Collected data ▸
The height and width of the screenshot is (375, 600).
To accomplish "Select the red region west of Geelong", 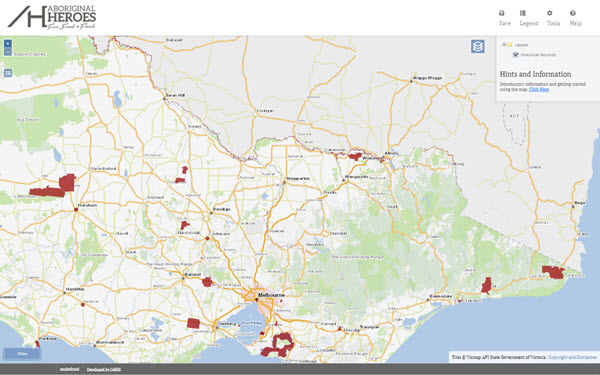I will click(194, 323).
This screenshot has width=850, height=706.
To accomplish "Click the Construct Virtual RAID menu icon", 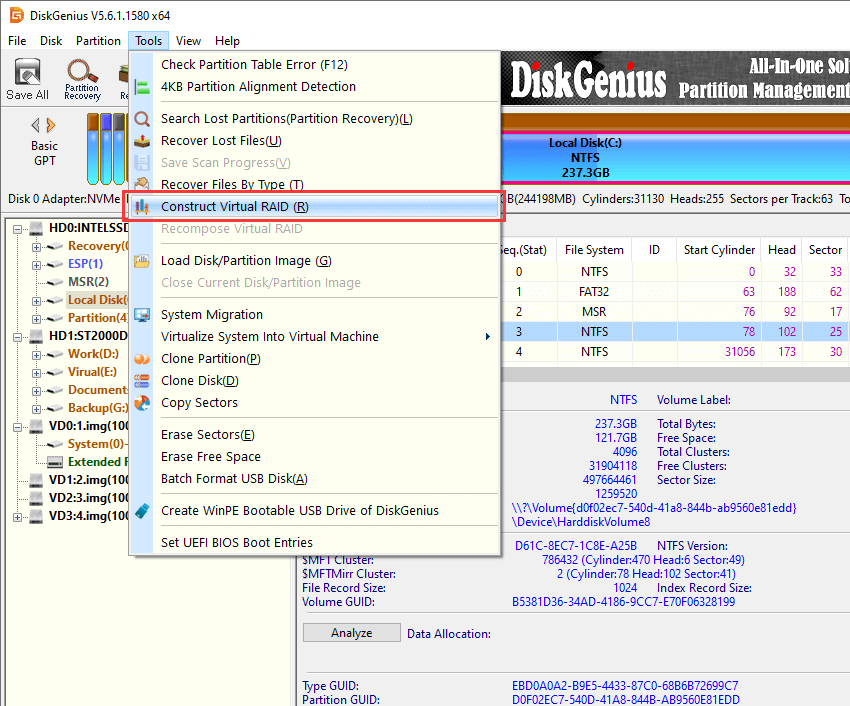I will coord(142,207).
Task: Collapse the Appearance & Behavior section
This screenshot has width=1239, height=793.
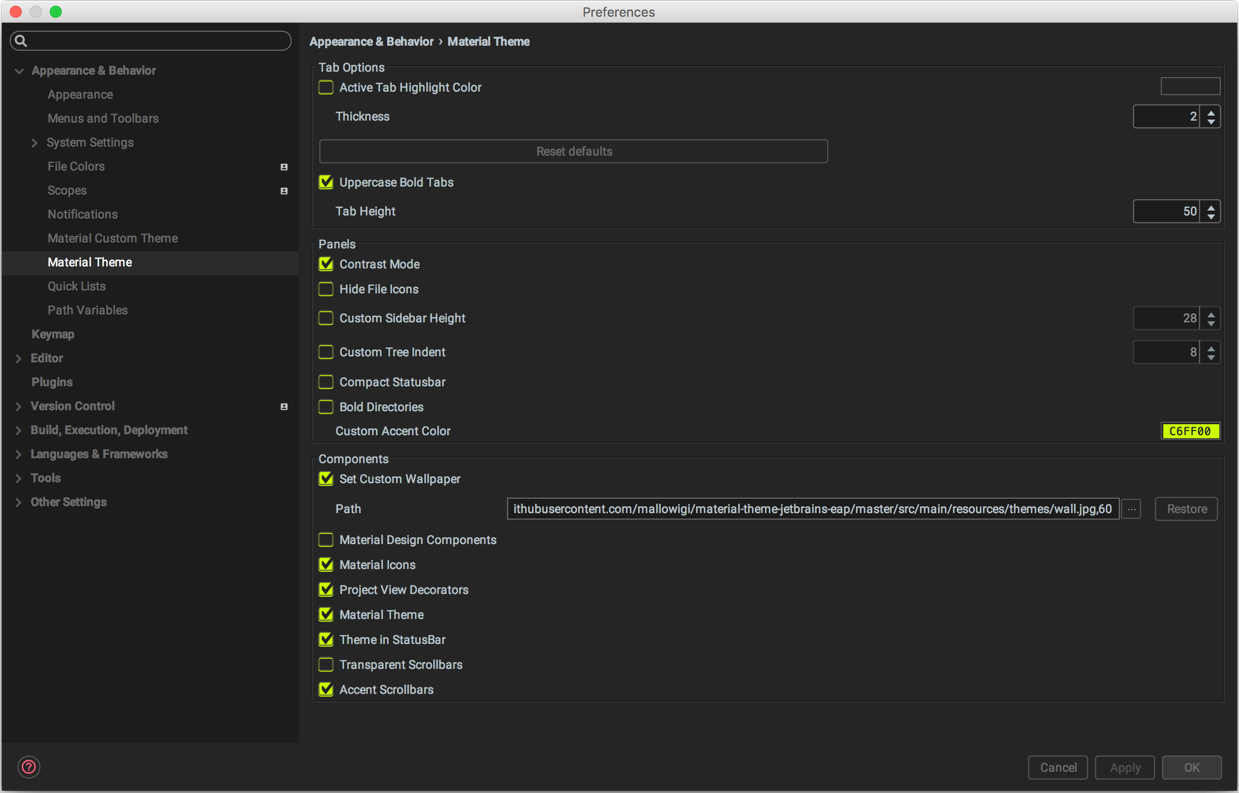Action: [18, 70]
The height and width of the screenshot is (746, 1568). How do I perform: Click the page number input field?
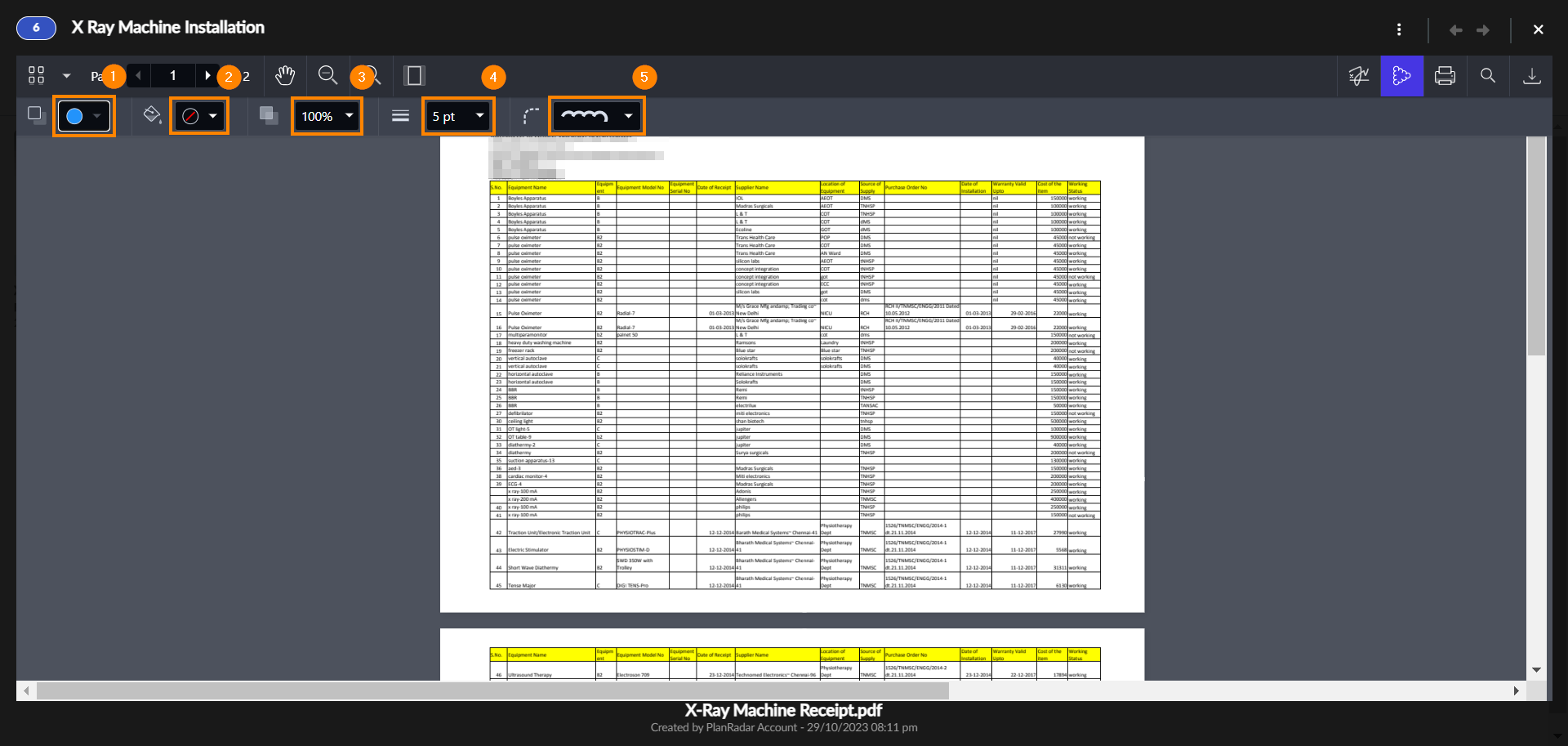tap(173, 76)
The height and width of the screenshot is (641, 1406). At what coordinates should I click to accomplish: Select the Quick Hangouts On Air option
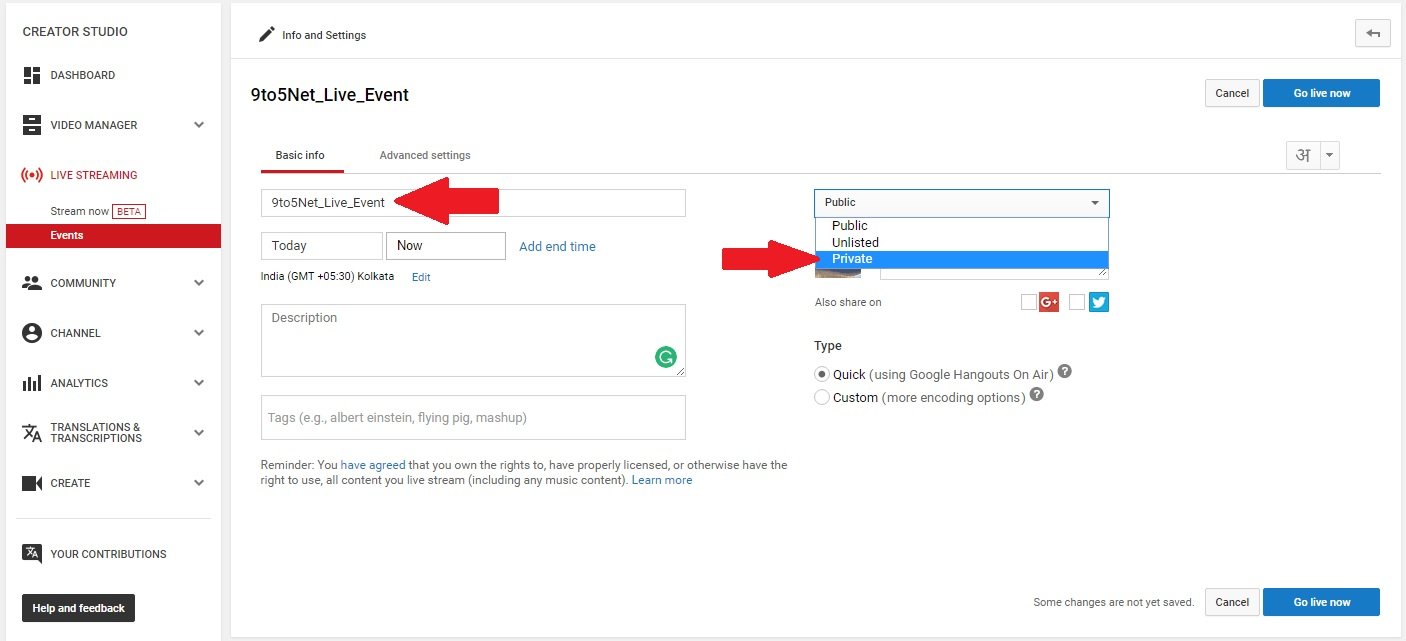[x=822, y=375]
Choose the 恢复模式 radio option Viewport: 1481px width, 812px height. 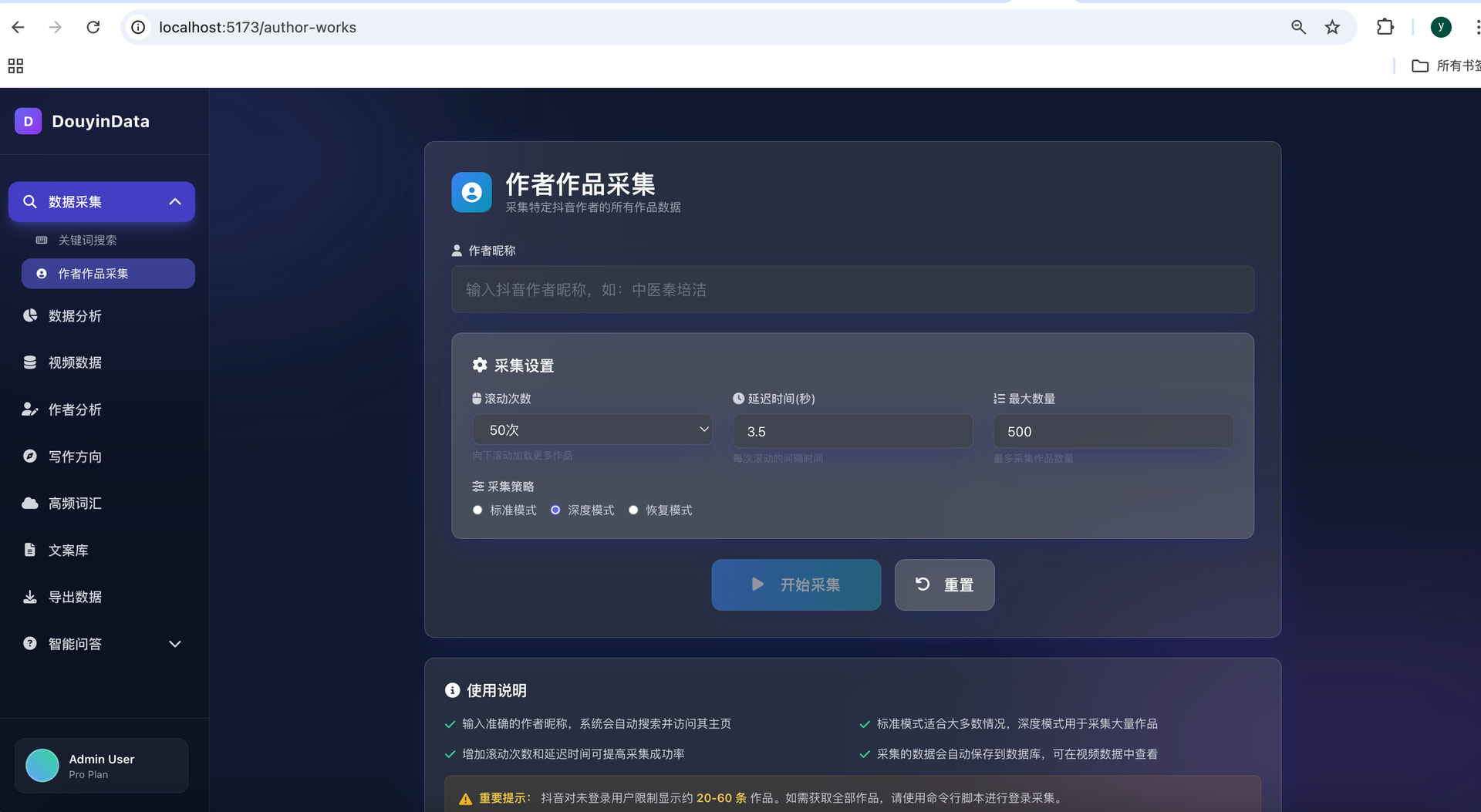(633, 510)
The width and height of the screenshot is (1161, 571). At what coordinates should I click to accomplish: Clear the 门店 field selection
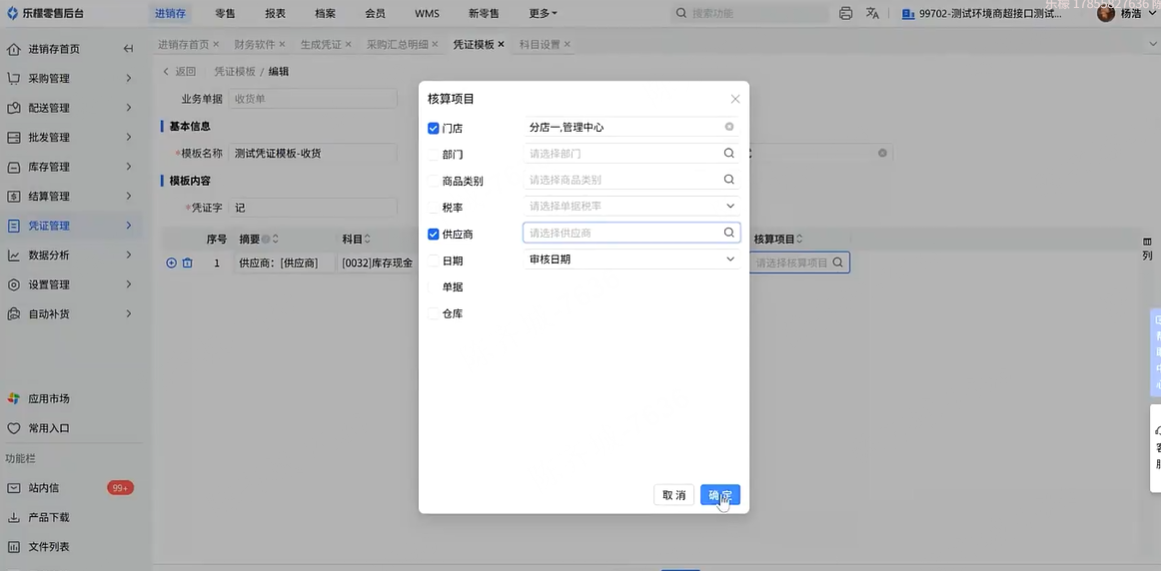(729, 127)
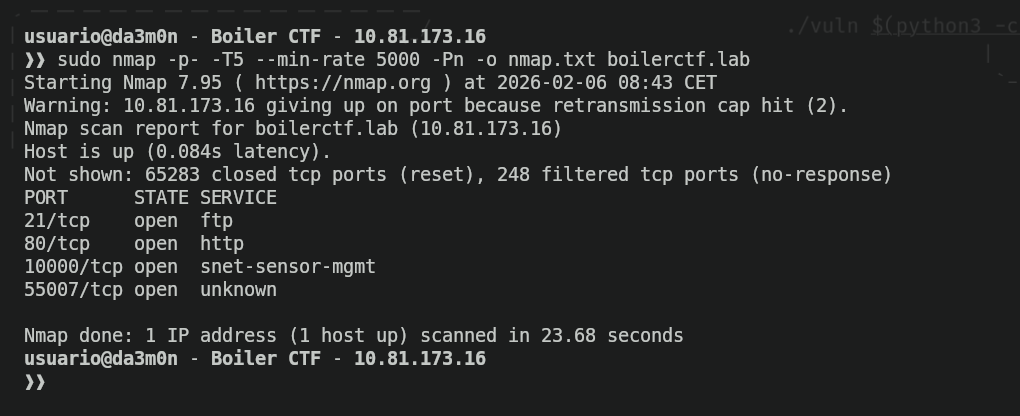Click usuario@da3m0n in the top prompt
The image size is (1020, 416).
pyautogui.click(x=101, y=37)
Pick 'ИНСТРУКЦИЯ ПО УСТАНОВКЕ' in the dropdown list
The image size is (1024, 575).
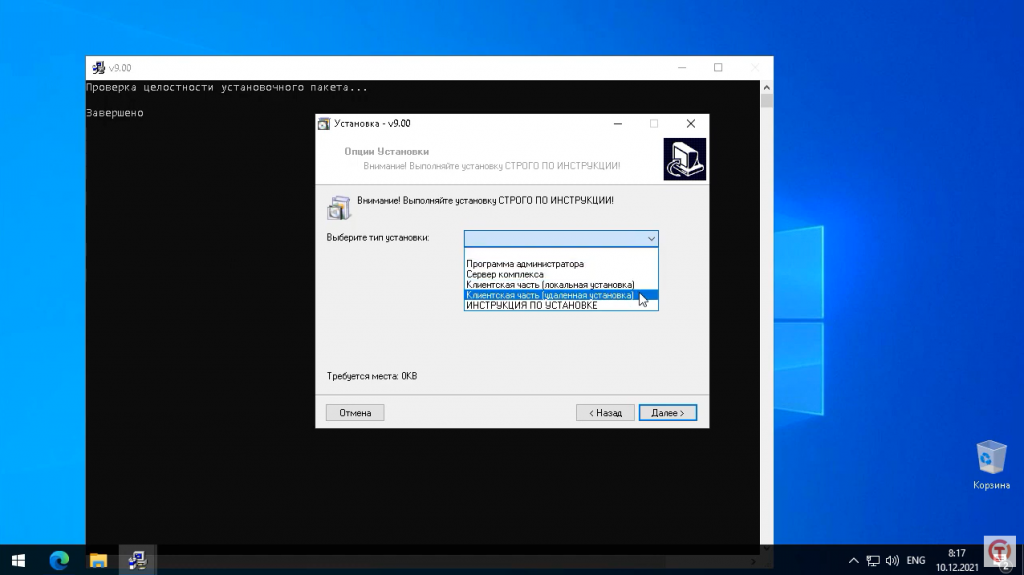point(531,305)
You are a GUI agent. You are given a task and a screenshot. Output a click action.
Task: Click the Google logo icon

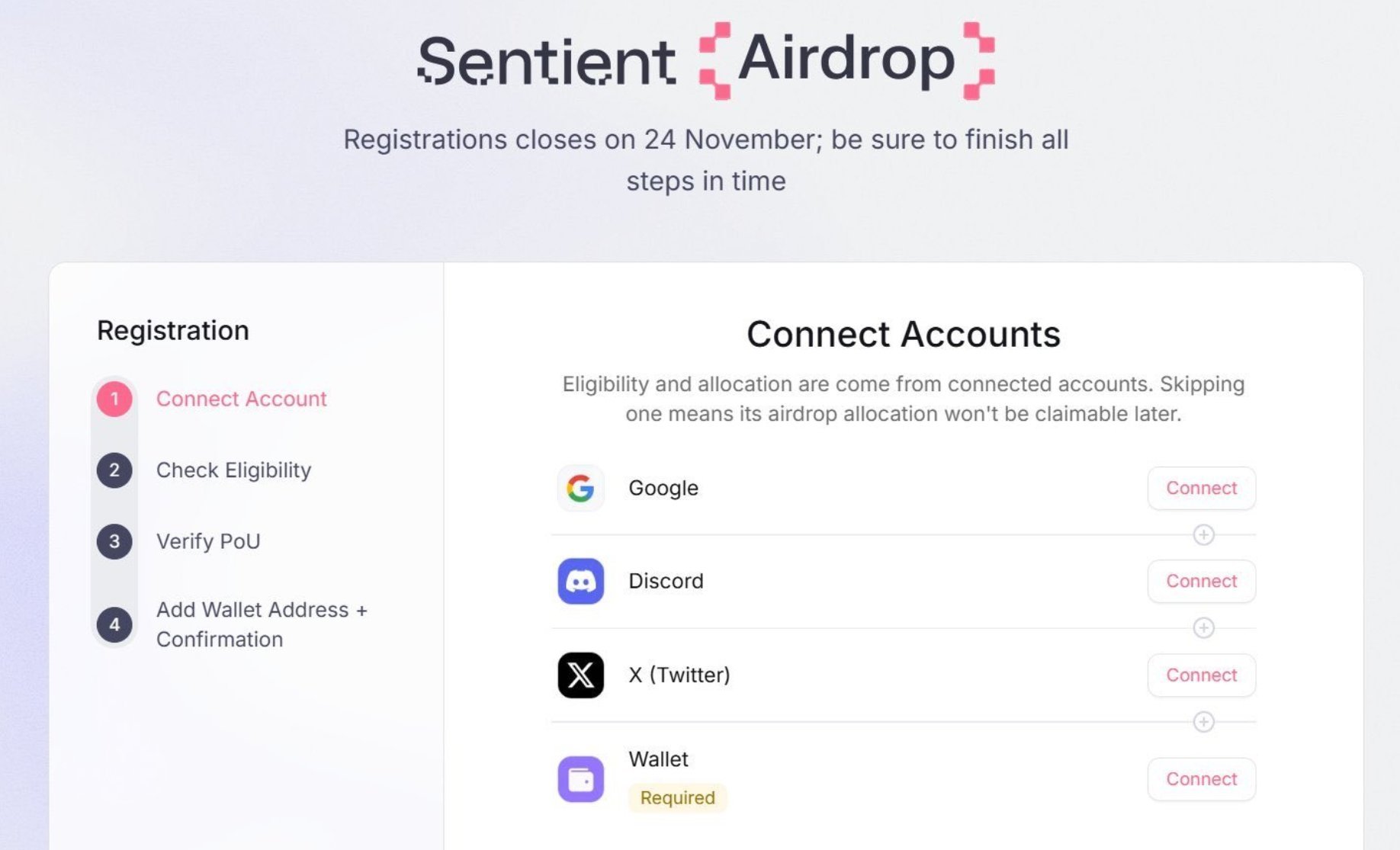580,488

EXERCISE GOAL ▸ Exclude all pictures and reproduce verbatim the lines running from the line that contains "You are a GUI" to the end of the data above, both ends included.

TASK RESULT ▸
You are a GUI agent. You are given a task and a screenshot. Output a click action.
Task: Click the Google logo icon

580,488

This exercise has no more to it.